I have the below pyspark df which can be recreated by the code
df = spark.createDataFrame([(1, "John Doe", "2020-11-30"),(2, "John Doe", "2020-11-27"),(3, "John Doe", "2020-11-29")],
("id", "name", "date"))
+---+--------+----------+
| id| name| date|
+---+--------+----------+
| 1|John Doe|2020-11-30|
| 2|John Doe|2020-11-27|
| 3|John Doe|2020-11-29|
+---+--------+----------+
I am looking to create a udf to calculate difference between 2 rows of dates (using Lag function) excluding weekends as pyspark 2.2.0 does not has an in-built function to do so. eg. the difference between 2020-11-30 & 2020-11-27 should give 1 as they are Monday & Friday respectively.
I have tried to create the below with help from calculate difference between two dates excluding weekends in python :
from pyspark.sql.functions import udf
import numpy as np
workdaUDF = udf(lambda z: workdays(z),IntegerType())
def workdays():
date1 = df.select(F.col('date')).collect()[1][0]
date2 = df.select(F.col('date')).collect()[0][0]

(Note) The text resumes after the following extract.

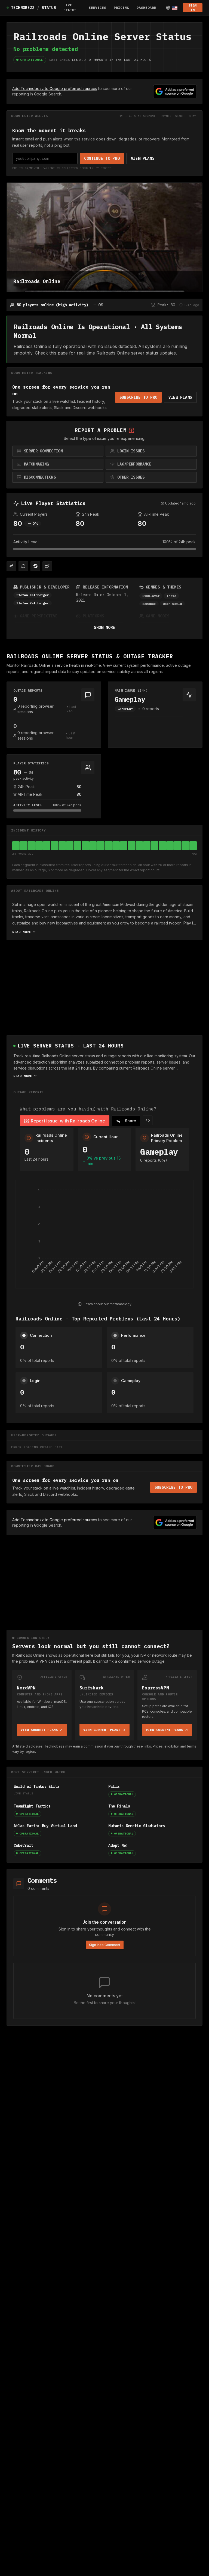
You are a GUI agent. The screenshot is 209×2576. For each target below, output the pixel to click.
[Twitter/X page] (47, 566)
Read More (21, 932)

date_diff = np.busday_count(date1,date2)
return date_diff
df.withColumn("date_dif",workdaysUDF(F.col("date"))).show(truncate=False)
But I get the below error
PicklingError: Could not serialize object: Exception: It appears that you are attempting to reference SparkContext from a broadcast variable, action, or transformation. SparkContext can only be used on the driver, not in code that it run on workers. For more information, see SPARK-5063.
Any help on how I can make this work on each row of my dataframe would be really helpful.
PS : My date1 and date2 variables need to be dynamic depending on the value of the date on which the function is being applied to. Also, due to the dataframe size, I cannot use pandas for which I found multiple solutions.
Thank you in advance.